How to read it from the bigger picture
We use it as sacred witness, not as a flat instruction manual where every sentence carries the same moral clarity. We read it through Jesus. We read it historically, asking what the original audience likely believed and feared. We read it spiritually, asking what it reveals about human nature, God-consciousness, moral development, and the consequences of fear. We read it humbly, knowing translation and interpretation matter. We refuse to use it to justify cruelty. We let it expose the hell humans create when fear, ego, empire, violence, and religion combine.

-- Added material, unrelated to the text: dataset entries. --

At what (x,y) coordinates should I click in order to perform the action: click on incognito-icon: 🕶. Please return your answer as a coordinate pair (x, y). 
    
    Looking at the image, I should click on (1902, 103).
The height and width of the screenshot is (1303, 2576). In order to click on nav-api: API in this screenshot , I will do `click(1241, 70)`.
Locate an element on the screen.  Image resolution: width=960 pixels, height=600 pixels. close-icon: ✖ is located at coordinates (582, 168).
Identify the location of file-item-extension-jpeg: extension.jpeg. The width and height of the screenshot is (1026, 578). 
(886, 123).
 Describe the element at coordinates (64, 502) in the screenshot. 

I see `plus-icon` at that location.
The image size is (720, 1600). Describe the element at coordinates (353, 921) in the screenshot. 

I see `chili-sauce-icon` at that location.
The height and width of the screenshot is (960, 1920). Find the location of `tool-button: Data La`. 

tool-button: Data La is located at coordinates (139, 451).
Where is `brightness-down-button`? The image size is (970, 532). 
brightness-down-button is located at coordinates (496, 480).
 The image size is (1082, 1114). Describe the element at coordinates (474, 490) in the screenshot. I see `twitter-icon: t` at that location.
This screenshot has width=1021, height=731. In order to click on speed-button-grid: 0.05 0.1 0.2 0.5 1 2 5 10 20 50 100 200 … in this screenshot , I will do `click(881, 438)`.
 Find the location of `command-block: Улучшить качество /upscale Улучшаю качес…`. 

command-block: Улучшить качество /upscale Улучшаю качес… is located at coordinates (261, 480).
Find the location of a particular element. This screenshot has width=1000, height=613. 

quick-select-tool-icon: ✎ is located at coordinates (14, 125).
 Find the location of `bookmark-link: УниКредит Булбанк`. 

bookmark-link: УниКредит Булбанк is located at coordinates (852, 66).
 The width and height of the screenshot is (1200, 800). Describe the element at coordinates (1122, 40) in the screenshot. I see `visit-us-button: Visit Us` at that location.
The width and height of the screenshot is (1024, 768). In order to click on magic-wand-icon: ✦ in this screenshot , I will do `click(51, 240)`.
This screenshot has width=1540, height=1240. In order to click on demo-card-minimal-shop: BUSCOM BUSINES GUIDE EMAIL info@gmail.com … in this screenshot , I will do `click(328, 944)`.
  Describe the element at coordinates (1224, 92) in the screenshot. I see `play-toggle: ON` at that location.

We also let it preserve the breathtaking truth that humanity has always been reaching for God, and that God has always been reaching back through conscience, beauty, wisdom, mercy, and love.
The Bible is divine in the sense that it carries a living spiritual current through deeply human material. It is not clean, simple, or always safe in the hands of immature religion. It is powerful because it tells the truth about us: our fear, our violence, our longing, our need for meaning, our tendency to blame God, and our ability to awaken.
The best way to read it is not with blind literalism or cynical dismissal. It is with reverence, discernment, historical honesty, and the courage to ask whether any interpretation makes us more loving, more conscious, more humble, more truthful, and more aligned with the God Jesus called Father.